I feel like “The baby dreams: versions 1 and 2” must be about my anxiety over balancing baby life with the other life compartments (Venn Diagrams!). And it’s hard to disregard this fear- it’s pretty legit. It will be hard. I worry that I’ll feel guilty that one baby or the other (little V or dissertation) are suffering from a lack of attention. Both babies and grad school are more than full-time gigs. I’ll have to make sacrifices.

But “The baby dream: Version 2” also reveals something a little more disturbing- that I seem to regard myself as the only capable parent. In reality, I have an incredible husband and we plan on splitting up parental duties 50/50. In my dream, I have to reprimand J about leaving the baby home alone. Wow. Really psyche? In my dream, I seem to be the only one with any parenting common sense and J is useless.

I’m now trying to figure out if there are parts of me that really, genuinely, feel like I know best when it comes to looking after little V.  I’m used to being around families where the duties are largely defined by gender: mom stays home and takes care of babies/house, dad works. Both J and I grew up in families where things operated this way. So probably some gender biases have seeped into my subconscious. I’m also a child of the 80’s where there were no shortage of TV shows/films about the hilarious consequences of men *trying* to take care of babies. Does a part of me doubt that a man can be just as wonderful a nurturer as a lady?

The Venn Diagram.

Sometimes it is so satisfying to compartmentalize. How do I define myself and what I am about? Where do these things overlap and where are they distinct? And as a grad student in science with a baby on the way, this particular Venn diagram probably comprises 90% of my head space.

Little V has been cooking for almost 34 weeks now (!) and I’m both excited and terrified to discover how this baby changes, well, everything? In addition to being a science grad, I’m a wife of almost 5 years to husband J, lover of big city living, and at times, casually creative (an enthuastic but range-limited karaoke singer and recent owner of a sewing machine). I can trend a tad anxious/obsessive- a character I’ll play occasionally to frequently that Therapist M and I affectionately refer to as “my anxious self” (MAS). I hear many new parents discover they have an “anxious self” as well, so I figure I’m already a step ahead in that area.

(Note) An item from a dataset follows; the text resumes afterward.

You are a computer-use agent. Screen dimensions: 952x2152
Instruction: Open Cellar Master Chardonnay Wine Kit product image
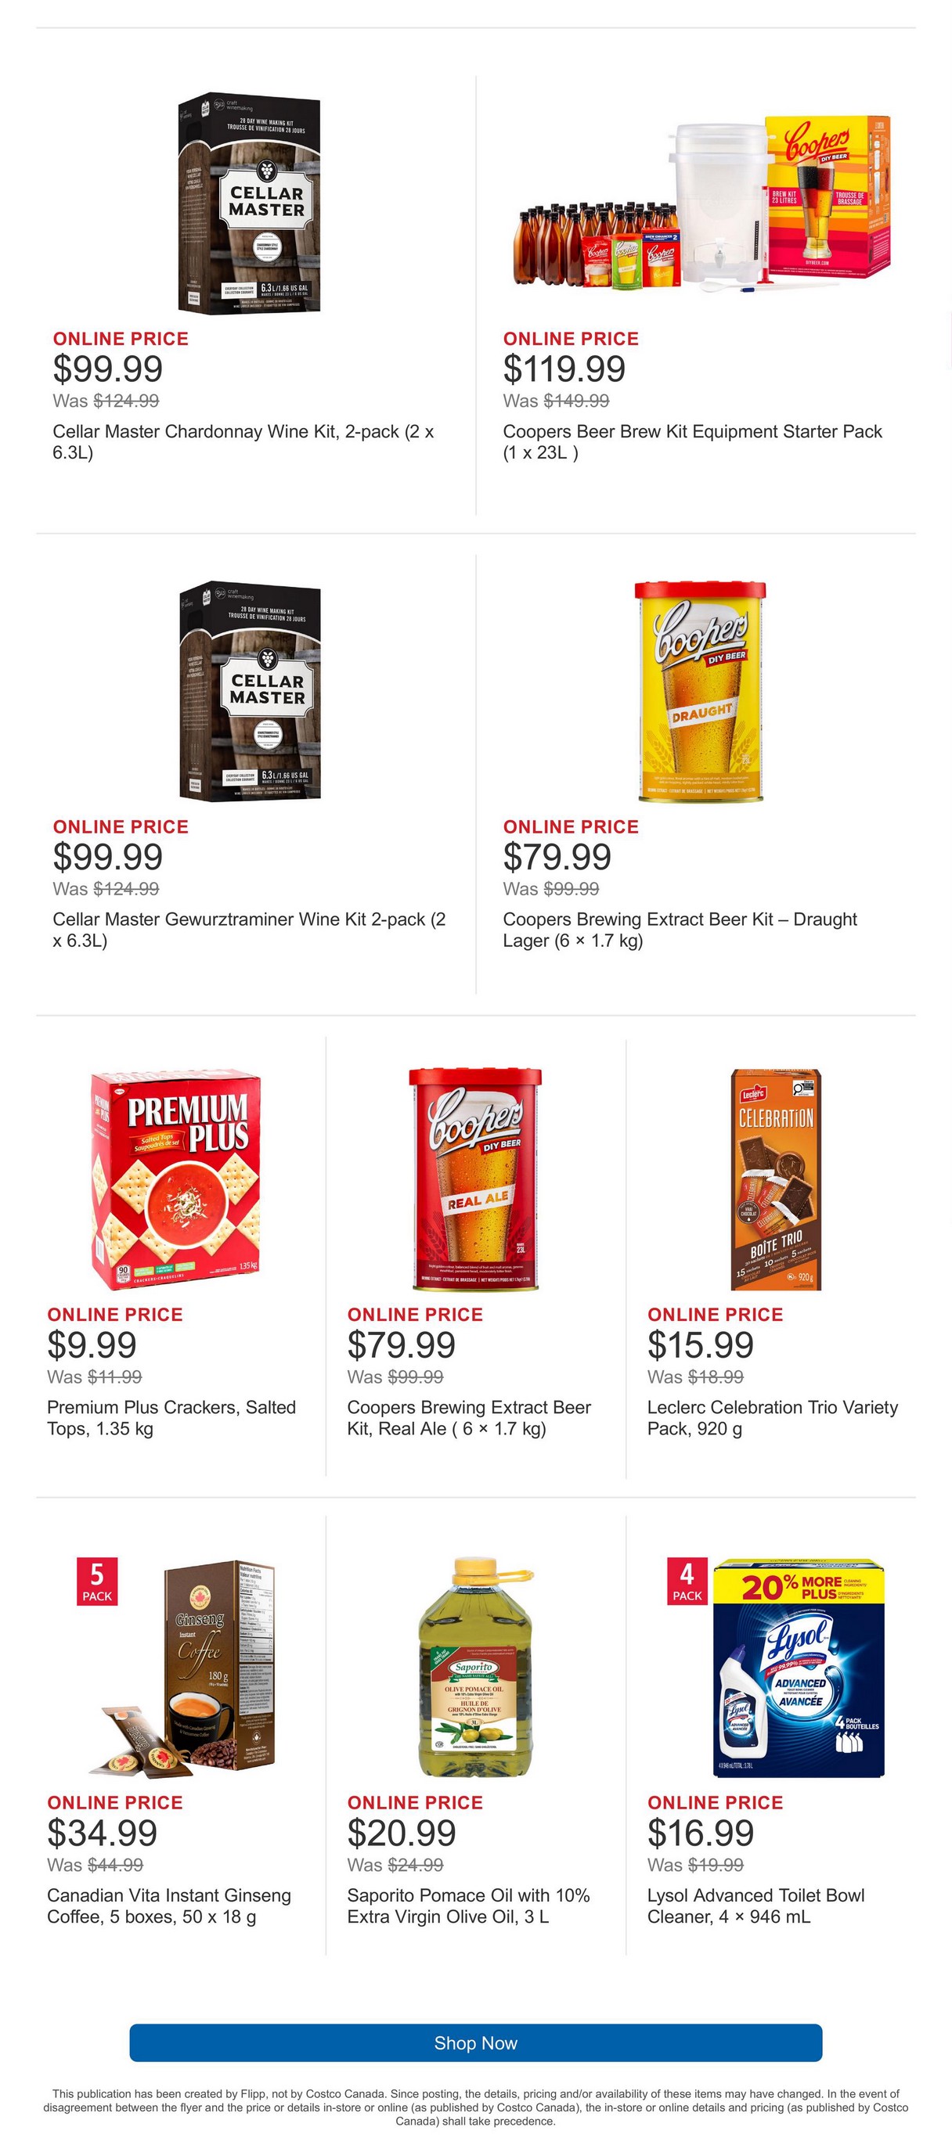pyautogui.click(x=249, y=203)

I feel like being a scientist has, in some ways, prepared me for this baby. I think this is where these 2 compartments interesect. I already know my way around strange sleep schedules. And no scientist is a stranger to the maddening frustration when NOTHING seems to be working (your baby just won’t sleep/poop/eat/behave the way you envision). Then there are those rare “Champagne time!” moments when experiments come together or grants come through and you are in awe of how your dissertation/project/experiment (baby) has advanced to the next level. But science, thankfully, has little tolerance for subjectivity and emotion in its method. It demands cold-hard data and rigorous controls. And the whole parenting thing, where instinct and hormones rule, seems so very disparate from the scientific way of thinking. I can’t wait to see how these two worlds blend- and don’t- in the next year ahead.